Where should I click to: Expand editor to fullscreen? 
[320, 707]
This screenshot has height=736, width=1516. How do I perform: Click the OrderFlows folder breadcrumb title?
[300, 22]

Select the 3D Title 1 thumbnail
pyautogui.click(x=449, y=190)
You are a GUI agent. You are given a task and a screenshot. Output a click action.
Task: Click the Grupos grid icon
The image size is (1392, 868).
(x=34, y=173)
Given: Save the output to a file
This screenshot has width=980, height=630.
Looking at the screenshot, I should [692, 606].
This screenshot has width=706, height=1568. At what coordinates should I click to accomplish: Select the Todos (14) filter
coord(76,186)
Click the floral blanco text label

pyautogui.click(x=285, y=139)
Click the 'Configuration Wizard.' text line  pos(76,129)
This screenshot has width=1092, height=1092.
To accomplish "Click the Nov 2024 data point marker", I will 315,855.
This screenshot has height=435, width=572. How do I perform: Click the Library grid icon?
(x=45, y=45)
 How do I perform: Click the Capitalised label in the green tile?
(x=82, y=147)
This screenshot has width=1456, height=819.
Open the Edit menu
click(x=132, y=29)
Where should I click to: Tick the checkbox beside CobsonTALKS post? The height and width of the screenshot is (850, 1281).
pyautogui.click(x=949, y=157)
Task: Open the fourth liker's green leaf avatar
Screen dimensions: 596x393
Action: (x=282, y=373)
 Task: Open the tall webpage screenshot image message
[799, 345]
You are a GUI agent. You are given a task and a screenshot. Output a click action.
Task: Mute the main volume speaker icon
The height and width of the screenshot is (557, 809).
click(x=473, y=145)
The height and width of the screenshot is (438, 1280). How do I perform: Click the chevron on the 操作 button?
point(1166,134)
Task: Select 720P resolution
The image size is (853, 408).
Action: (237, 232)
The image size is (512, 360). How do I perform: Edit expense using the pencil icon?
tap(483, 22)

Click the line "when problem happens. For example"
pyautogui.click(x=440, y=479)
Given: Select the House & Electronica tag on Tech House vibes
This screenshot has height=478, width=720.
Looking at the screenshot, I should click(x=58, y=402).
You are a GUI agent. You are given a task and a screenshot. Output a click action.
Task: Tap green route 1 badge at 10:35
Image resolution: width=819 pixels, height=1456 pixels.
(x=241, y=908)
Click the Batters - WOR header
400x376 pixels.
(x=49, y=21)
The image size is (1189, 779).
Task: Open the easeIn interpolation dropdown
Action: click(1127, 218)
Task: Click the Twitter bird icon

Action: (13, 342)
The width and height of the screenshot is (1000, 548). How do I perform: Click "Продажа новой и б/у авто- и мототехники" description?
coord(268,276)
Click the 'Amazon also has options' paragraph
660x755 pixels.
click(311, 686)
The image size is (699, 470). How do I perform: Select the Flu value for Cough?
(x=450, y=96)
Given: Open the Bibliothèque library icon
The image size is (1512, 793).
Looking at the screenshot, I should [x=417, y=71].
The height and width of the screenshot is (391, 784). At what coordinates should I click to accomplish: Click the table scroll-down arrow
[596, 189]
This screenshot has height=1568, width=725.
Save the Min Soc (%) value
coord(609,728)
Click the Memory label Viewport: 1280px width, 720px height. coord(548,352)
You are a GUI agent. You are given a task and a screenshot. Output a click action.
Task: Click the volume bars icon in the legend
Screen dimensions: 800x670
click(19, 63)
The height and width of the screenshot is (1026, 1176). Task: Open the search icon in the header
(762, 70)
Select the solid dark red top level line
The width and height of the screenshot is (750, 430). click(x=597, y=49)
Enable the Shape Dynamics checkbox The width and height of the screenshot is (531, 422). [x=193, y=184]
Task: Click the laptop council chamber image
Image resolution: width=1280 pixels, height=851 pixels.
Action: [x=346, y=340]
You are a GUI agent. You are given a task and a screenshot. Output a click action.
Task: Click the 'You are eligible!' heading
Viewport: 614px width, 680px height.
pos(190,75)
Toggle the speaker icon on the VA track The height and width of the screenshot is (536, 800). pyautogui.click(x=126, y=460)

• • •

_What you have to do_
Transcribe every record above exactly as written.

_Exercise response_
Where should I click to: Expand editor to fullscreen? 
[320, 707]
This screenshot has height=736, width=1516. How do I perform: Click the OrderFlows folder breadcrumb title?
[300, 22]

Select the 3D Title 1 thumbnail
pyautogui.click(x=449, y=190)
You are a GUI agent. You are given a task and a screenshot. Output a click action.
Task: Click the Grupos grid icon
The image size is (1392, 868).
(x=34, y=173)
Given: Save the output to a file
This screenshot has width=980, height=630.
Looking at the screenshot, I should [692, 606].
This screenshot has width=706, height=1568. At what coordinates should I click to accomplish: Select the Todos (14) filter
coord(76,186)
Click the floral blanco text label

pyautogui.click(x=285, y=139)
Click the 'Configuration Wizard.' text line  pos(76,129)
This screenshot has width=1092, height=1092.
To accomplish "Click the Nov 2024 data point marker", I will 315,855.
This screenshot has height=435, width=572. How do I perform: Click the Library grid icon?
(x=45, y=45)
 How do I perform: Click the Capitalised label in the green tile?
(x=82, y=147)
This screenshot has width=1456, height=819.
Open the Edit menu
click(x=132, y=29)
Where should I click to: Tick the checkbox beside CobsonTALKS post? The height and width of the screenshot is (850, 1281).
pyautogui.click(x=949, y=157)
Task: Open the fourth liker's green leaf avatar
Screen dimensions: 596x393
Action: (x=282, y=373)
 Task: Open the tall webpage screenshot image message
[799, 345]
You are a GUI agent. You are given a task and a screenshot. Output a click action.
Task: Mute the main volume speaker icon
The height and width of the screenshot is (557, 809).
click(x=473, y=145)
The height and width of the screenshot is (438, 1280). How do I perform: Click the chevron on the 操作 button?
point(1166,134)
Task: Select 720P resolution
The image size is (853, 408).
Action: (237, 232)
The image size is (512, 360). How do I perform: Edit expense using the pencil icon?
tap(483, 22)

Click the line "when problem happens. For example"
pyautogui.click(x=440, y=479)
Given: Select the House & Electronica tag on Tech House vibes
This screenshot has height=478, width=720.
Looking at the screenshot, I should click(x=58, y=402).
You are a GUI agent. You are given a task and a screenshot. Output a click action.
Task: Tap green route 1 badge at 10:35
Image resolution: width=819 pixels, height=1456 pixels.
(x=241, y=908)
Click the Batters - WOR header
400x376 pixels.
(x=49, y=21)
The image size is (1189, 779).
Task: Open the easeIn interpolation dropdown
Action: click(1127, 218)
Task: Click the Twitter bird icon

Action: (13, 342)
The width and height of the screenshot is (1000, 548). How do I perform: Click "Продажа новой и б/у авто- и мототехники" description?
coord(268,276)
Click the 'Amazon also has options' paragraph
660x755 pixels.
click(311, 686)
The image size is (699, 470). How do I perform: Select the Flu value for Cough?
(x=450, y=96)
Given: Open the Bibliothèque library icon
The image size is (1512, 793).
Looking at the screenshot, I should [x=417, y=71].
The height and width of the screenshot is (391, 784). At what coordinates should I click to accomplish: Click the table scroll-down arrow
[596, 189]
This screenshot has height=1568, width=725.
Save the Min Soc (%) value
coord(609,728)
Click the Memory label Viewport: 1280px width, 720px height. coord(548,352)
You are a GUI agent. You are given a task and a screenshot. Output a click action.
Task: Click the volume bars icon in the legend
Screen dimensions: 800x670
click(19, 63)
The height and width of the screenshot is (1026, 1176). Task: Open the search icon in the header
(762, 70)
Select the solid dark red top level line
The width and height of the screenshot is (750, 430). click(x=597, y=49)
Enable the Shape Dynamics checkbox The width and height of the screenshot is (531, 422). [x=193, y=184]
Task: Click the laptop council chamber image
Image resolution: width=1280 pixels, height=851 pixels.
Action: [x=346, y=340]
You are a GUI agent. You are given a task and a screenshot. Output a click action.
Task: Click the 'You are eligible!' heading
Viewport: 614px width, 680px height.
pos(190,75)
Toggle the speaker icon on the VA track The height and width of the screenshot is (536, 800). pyautogui.click(x=126, y=460)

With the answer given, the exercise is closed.